須田 MD(商品政策)においては、ここ2、3年取り組んでいることがあります。当社には駅前立地の売場面積が小さい店舗が数多くあります。面積が少ないぶん、取扱商品数を増やすことはなかなかできません。そこで、これだけはどこにも負けないという、業界一、あるいは日本一のカテゴリーを各部門でつくろうと考えています。

東急ストア

 1つめは、特定のカテゴリーについて、商圏のお客さまに合うように品揃えに特徴を持たせることです。そうすることで、商品を購入しようとされるときに東急ストアの売場を思い浮かべてもらえるようなカテゴリーに育てていきたいと考えています。たとえば、果物ならカットフルーツでナンバーワンをめざす、アイスならばプレミアムカップアイスでナンバーワンになるということです。

 2つめは、シニアマーケットにどう対応するかです。シニアマーケットへの対応方法は1つではありません。シニアマーケットは小さなマーケットの集合体です。これにいかに対応していけるかが課題です。シニアが総菜を買うようになってきたと盛んに言われますが、すべてのシニアが総菜を買うわけではありません。単身シニアが総菜を多く購入されますが、家族のあるシニアはそれほどではありません。

 世帯構成だけでなく、所得や健康状態によっても、シニアの求めるものは違います。シニア全体に共通する需要と、細分化した需要を理解したうえで、シニア対応を進めなければなりません。シニアのお客さまの情報を得ながら、仮説を立てて検証していくことが必要だと考えています。

 3つめは、プライベートブランド(PB)です。PBは当社のMDにとって、非常に重要な部分です。店舗を展開する東急線沿線は、日本で最も肥沃な消費マーケットの1つです。価格訴求型のPBはもちろん必要ですが、このマーケットにおいては、それだけでは当社を選んでいただけません。上質なPBによって、通常のナショナルブランド(NB)では提供できない価値を提供していく必要があります。

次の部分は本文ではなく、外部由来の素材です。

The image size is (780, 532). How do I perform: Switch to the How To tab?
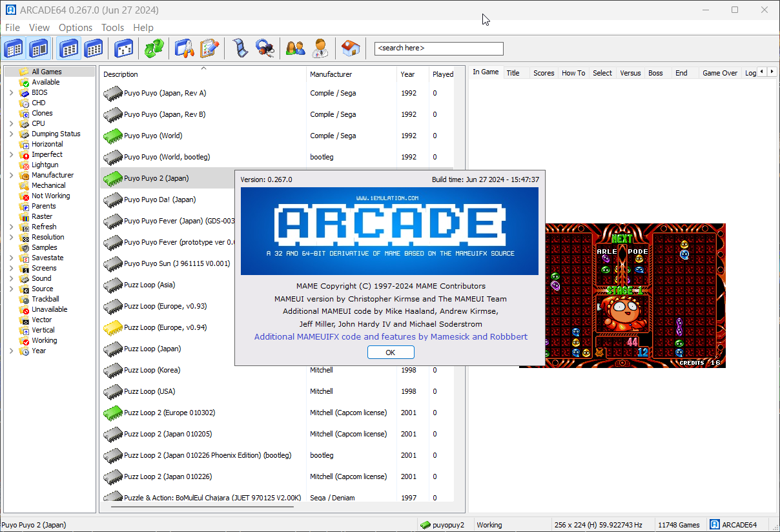[x=573, y=73]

 原材料の品質はもちろん、お客さまの使い勝手も考えて商品化するのが、当社のPB開発の考え方です。お客さまが知らず知らずに感じている不満を理解し、出店エリアのお客さまに寄り添った商品開発をしていこうと考えています。

 現在、PB「Tokyu Store PLUS」は約500アイテムあります。開発した商品がすべて売れるわけではありません。リニューアルしたり、場合によっては販売を中止したりと、お客さまのニーズの変化に対応して商品改廃をすることが非常に重要です。PBも東急ストアファンを増やす要素になると考えています。

 もう1つ付け加えるならば、生鮮食品の強化があります。総菜の強化はもちろん重要ですが、SMの使命は家庭での調理の手助けとなる食材を提供することです。「生鮮食品の強化」を会社の政策に掲げてからは、それまでダウントレンドにあった鮮魚部門の売上は現在、前年比2ケタ増で伸びています。

──不採算店舗の閉鎖を終え、今後の新規出店についてはどのように考えていますか。

須田 過去2年間、出店をほぼ凍結してきましたが、15年度からは新規出店をしていきたいと考えています。14年度には店舗開発スタッフを増強し、1年間かけて出店できる体制をつくり上げました。

 昨年4月にオープンした「東急ストアフードステーション中延店」が、非常に好調です。売場面積が57坪とコンパクトなこの店では、コンビニエンスストア(CVS)の需要を取り込もうと、カウンターコーヒー、デジカメプリント、ファックス、収納代行サービスを取り入れました。これらの各種サービスを提供しながら、生鮮食品で勝負するというこの店のコンセプトです。売場面積はCVSとほぼ同じ規模ですが、平均的なCVSの2倍の売上に達しています。

 この店をモデルとして、これをさらに進化させた小型店を開発します。さらに売場面積200坪から300坪のSMをつくっていきたいと考えています。

 現在、その候補地の選定に入っているところで、15年度は1、2店舗出店したいと考えています。また、既存店強化のため、今後3年から5年かけて全店を大規模改装していく考えです。改装後の店年齢を3歳台にすることをめざし、優先順位の高い店舗から改装を実施し、既存店のさらなる活性化を図ります。15年度は20店舗強を改装する予定です。